AMD submitted a new patent describing a GPU chiplet design. Besides the thorough explanation of the chiplet design, AMD also mentions the problems that come with it and how to solve them.
Found by @davideneco25320, AMD's patent starts by stating multiple problems that come by using a GPU chiplet design. Unlike CPUs, GPU workloads includes parallel work, which is inefficient to distribute across multiple cores due to how expensive (computational) and difficult it is to synchronise the memory content with the whole system. Today's GPUs feature multiple cores, but applications and programs see it as a single device.
To avoid these issues, AMD intends to use “high bandwidth passive crosslinks” to couple GPU chiplets (groups). The CPU would communicate directly with the first GPU chiplet, while the second GPU chiplet communicates with the first one via a passive crosslink. This passive crosslink would work as a passive interposer dedicated to such tasks.

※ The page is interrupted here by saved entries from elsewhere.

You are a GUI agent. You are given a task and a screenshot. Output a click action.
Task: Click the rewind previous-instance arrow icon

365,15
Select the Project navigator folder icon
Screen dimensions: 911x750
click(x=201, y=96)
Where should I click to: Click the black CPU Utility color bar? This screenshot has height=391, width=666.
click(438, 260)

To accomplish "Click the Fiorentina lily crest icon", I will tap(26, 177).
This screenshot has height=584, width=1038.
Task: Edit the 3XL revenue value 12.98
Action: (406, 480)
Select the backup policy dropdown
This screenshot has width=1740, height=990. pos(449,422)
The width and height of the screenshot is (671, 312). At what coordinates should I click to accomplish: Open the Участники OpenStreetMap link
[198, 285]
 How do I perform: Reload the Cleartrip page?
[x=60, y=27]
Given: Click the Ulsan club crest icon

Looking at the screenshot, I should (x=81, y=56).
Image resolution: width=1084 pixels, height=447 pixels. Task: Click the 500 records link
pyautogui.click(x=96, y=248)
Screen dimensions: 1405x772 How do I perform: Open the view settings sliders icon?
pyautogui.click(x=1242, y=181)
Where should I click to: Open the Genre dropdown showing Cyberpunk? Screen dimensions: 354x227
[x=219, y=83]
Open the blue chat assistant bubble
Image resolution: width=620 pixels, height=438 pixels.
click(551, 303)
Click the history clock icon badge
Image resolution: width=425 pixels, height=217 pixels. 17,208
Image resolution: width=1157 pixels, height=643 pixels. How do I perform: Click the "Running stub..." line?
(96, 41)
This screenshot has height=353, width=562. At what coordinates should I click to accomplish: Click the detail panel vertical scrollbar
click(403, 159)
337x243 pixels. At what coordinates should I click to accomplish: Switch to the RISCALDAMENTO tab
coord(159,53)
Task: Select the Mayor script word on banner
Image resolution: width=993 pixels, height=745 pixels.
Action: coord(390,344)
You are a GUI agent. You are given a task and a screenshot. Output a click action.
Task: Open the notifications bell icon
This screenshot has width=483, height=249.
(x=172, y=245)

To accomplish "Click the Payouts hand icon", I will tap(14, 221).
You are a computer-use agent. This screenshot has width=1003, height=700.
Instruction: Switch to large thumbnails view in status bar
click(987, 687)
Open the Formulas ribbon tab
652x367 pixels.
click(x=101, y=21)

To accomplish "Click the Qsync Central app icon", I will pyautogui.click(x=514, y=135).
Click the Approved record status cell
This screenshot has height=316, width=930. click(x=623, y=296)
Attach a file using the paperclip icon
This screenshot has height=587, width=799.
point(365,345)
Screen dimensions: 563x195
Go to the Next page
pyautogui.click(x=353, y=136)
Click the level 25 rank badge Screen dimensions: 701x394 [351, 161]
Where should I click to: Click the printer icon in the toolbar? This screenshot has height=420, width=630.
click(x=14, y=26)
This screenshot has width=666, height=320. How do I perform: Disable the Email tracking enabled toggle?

Standard GPU designs have the graphics processor featuring a dedicated LLC (last-level-cache). With the GPU chiplet design, AMD thinks that each chiplet should be paired with its own LLC, while maintaining communication across all LLCs. This way, the cache would remain “unified and remains coherent across all GPU chiplets”.
Despite AMD's GPU chiplet design patent, there's no confirmation that the company will launch a GPU using a similar architecture in the near future. Rumours about the use of a chiplet design on the RDNA3+ GPU architecture have been floating around, but AMD hasn't confirmed anything yet.
AMD already has experience working with chiplet designs, as we have seen in Ryzen CPUs and APUs, but it's not the only one working on GPU chiplets. Nvidia and Intel are also expected to release graphics processors using their own GPU chiplet designs. Nvidia should debut their GPU chiplet design with the Hopper GPU architecture, while Intel will be releasing its tile-based Xe-HP graphics cards later this year.
KitGuru says: Are GPU chiplets the future of GPU architectures? When do you think we'll see this new tech make its way to the consumer market?